Witz DOESN'T Pick: Connecticut Credentials

I've been in Connecticut for the last couple of weeks, I grew up here for twenty-two years, and I've driven Subaru station wagons since I was sixteen years old, but it was at exactly 3:57 p.m. this afternoon that I was officially invited to be a member of this state. J. Crew emailed me today and invited me to their "PRIVATE SALE" with the additional subject of "(it's super top-secret)."** Apparently, the only Connecticut credentials I had been lacking were the two polo shirts that I bought last week. Now that my wardrobe is fully stocked with poppable collars, I'm ready for membership.

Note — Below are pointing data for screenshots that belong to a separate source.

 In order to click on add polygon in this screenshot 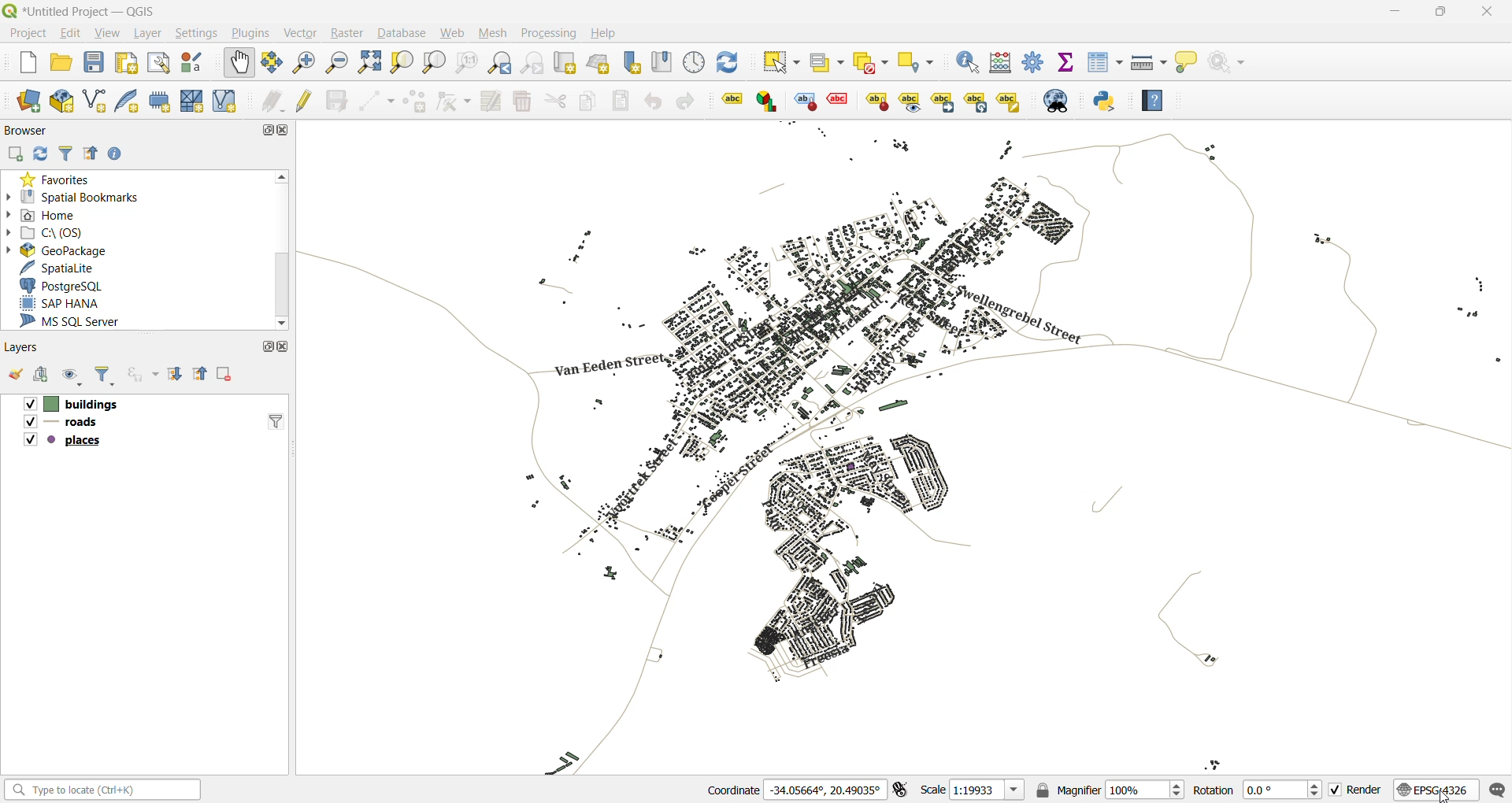, I will do `click(412, 103)`.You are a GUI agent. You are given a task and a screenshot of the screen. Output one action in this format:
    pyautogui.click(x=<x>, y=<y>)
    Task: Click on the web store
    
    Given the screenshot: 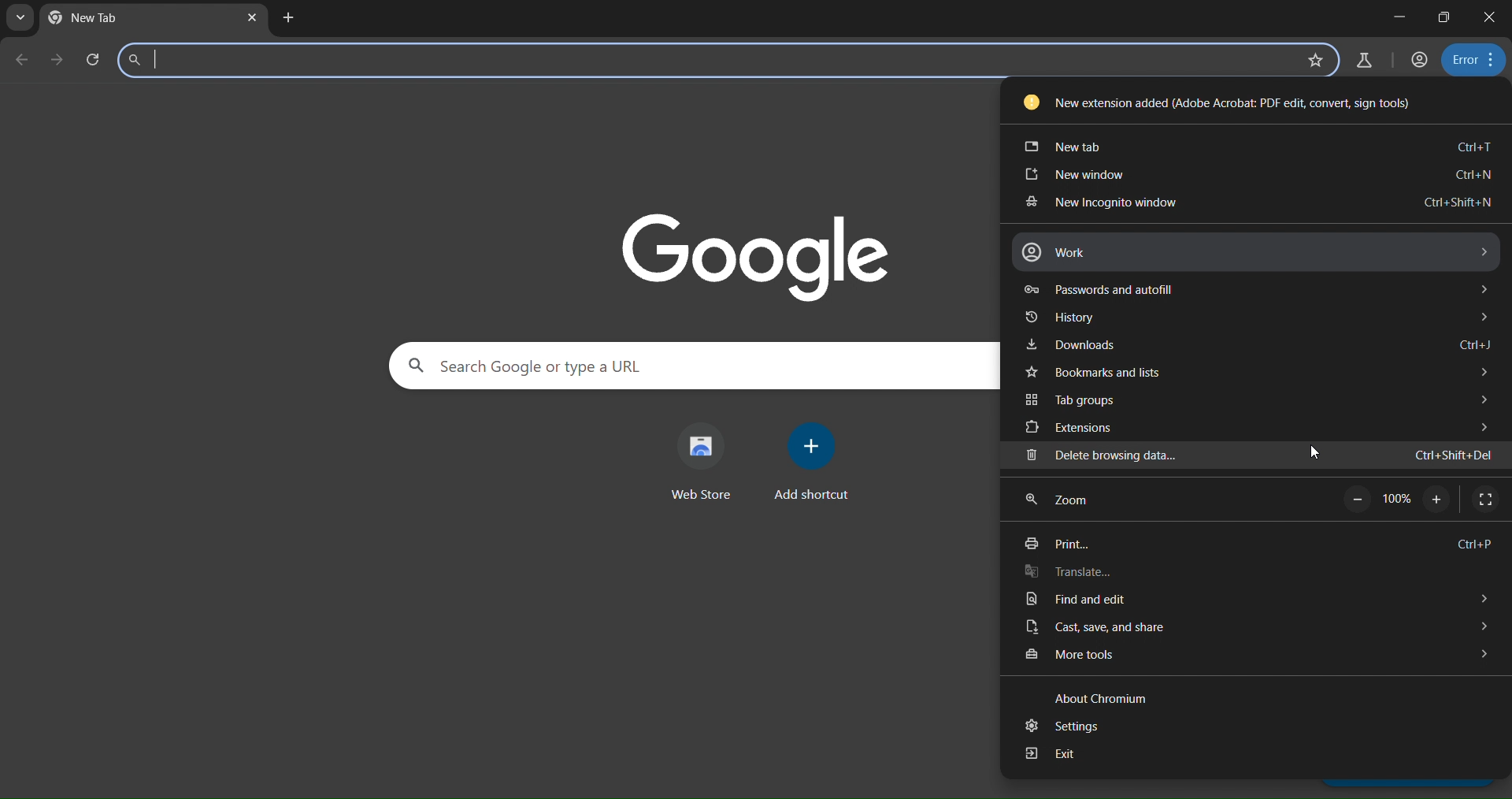 What is the action you would take?
    pyautogui.click(x=700, y=454)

First of all, really? Is it "super top-secret?" because you sent it to my google mail account and I, for one, don't feel I've earned your trust. I wanna meet the person who says, "Well fuck me, I better see what's inside this email!" What's inside the email is this: "Shhhhhhhh" reads the first line-- "PRIVATE SALE." I'm sorry, but did you just email shush me? Did I sign some sort of non-disclosure agreement when I signed for my credit card? (This actually gives me a great idea-- next time you buy something with your credit card and they ask you to "please sign here," say, "Sorry, I'm going to need a minute to look this over before I sign anything," and then make a series of, "Mm-hm," sounds before you finally announce, "Well, this agreement appears adequate," and sign the receipt.) Am I really supposed to be wooed by the promise of this "private" sale? Who's the douchebag who DOESN'T tell their friends about it??

Friend: Hey Witz, what's this I hear about a sale at J. Crew online?
Witz: ...I don't know what you're talking about...

When I asked E-Funk All-Star (also an invitee because she boats) who the email was marketed towards she replied, "Everyone that has an email address." Touche, but if that's the case, then I have to assume J. Crew thinks we're all huge gossips who can't keep a secret, because THEY'RE A BUSINESS and they want AS MANY PEOPLE AS POSSIBLE TO BUY THEIR PRODUCT. I would be mildly offended by this, but I quickly realized the coupon was not meant for me:

"Enjoy 20% off purchases of $175 or more."

Oh, poor, misled J. Crew-- I don't have $175 to spend on your clothes! I looked in the Sunday paper for coupons to get a coffee coolatta for less than the regular price of $1.99. "If I'm paying 2 dollars, I better be getting a free donut or something!" That's the kind of enjoyment I'm looking for-- cheap and caloric.

I do hope other companies start this kind of marketing, but with a little bit more intensity. I want to get invited to the "Shut the Fuck Up About It" sale at Sports Authority and the "Don't Invite Your Weird Friend Brian-- That Kid Sucks" sale at Banana Republic.

So, unfortunately, it looks like I won't be joining the handpicked elite of Connecticut any time soon, but that's ok, because I live in San Francisco and am only four burritos away from the five-thousand required on my proof of residency card. And that's good enough for me right now.

The Secret Code Is "SECRET" By the Way...Because They Respect Us That Little,

**They even used that extraneous hyphen to lure me in. Speaking of hyphens, I learned recently that someone my friend knows is named Ladasha...only it's spelled "La-a" (guess if she's white or not). Aside from the fact that the girl is going to be called "La ah," her entire life, wouldn't it actually be "Lahyphena?" Obviously I'm excited for the possibilities this opens up. "This is my daughter Kate; spelled like it sounds-- with an 8." "Please meet my slutty daughter Tr&." Endless possibilities-- I predict a celebrity utilizes this for their child within the next 10 months.